### WHAT YOU SHOULD DO
Display each line below that contains the word "target", reproducing every such line in full.

### THE DATA
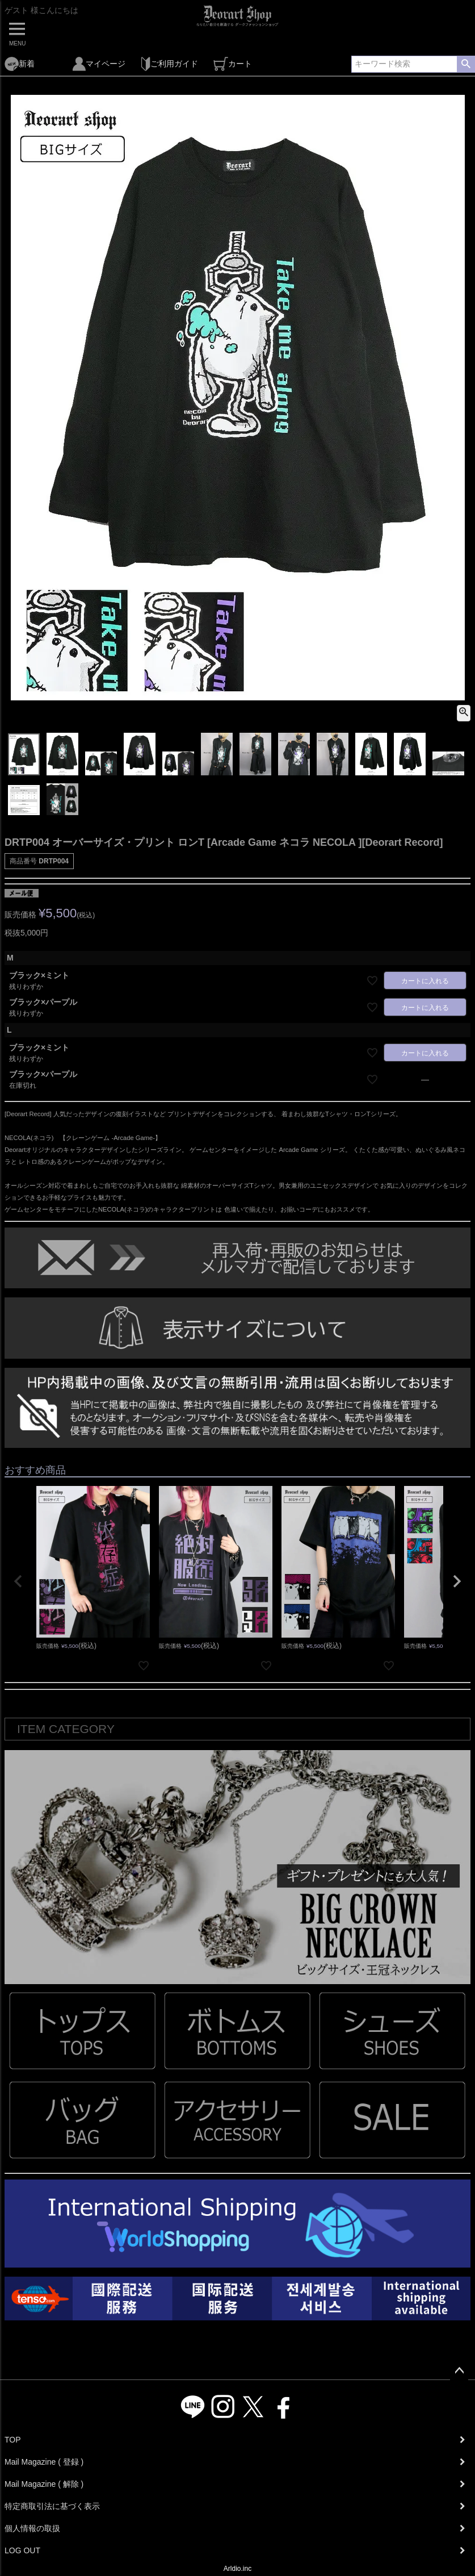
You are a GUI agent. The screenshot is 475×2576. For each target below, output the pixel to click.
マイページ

---

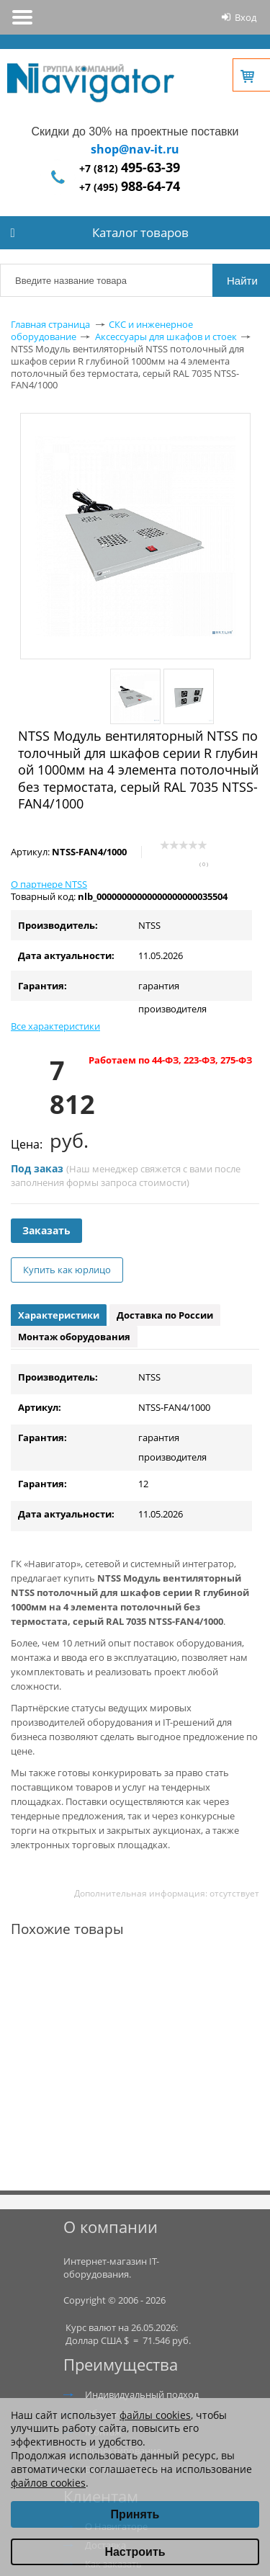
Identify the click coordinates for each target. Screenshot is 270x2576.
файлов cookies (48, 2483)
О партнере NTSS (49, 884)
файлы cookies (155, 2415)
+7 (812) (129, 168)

### EXERCISE SOLUTION
You are a GUI agent. The screenshot is 475×2576. For each target below, output the pixel to click.
Identify the click coordinates for each target. Screenshot is 270x2576.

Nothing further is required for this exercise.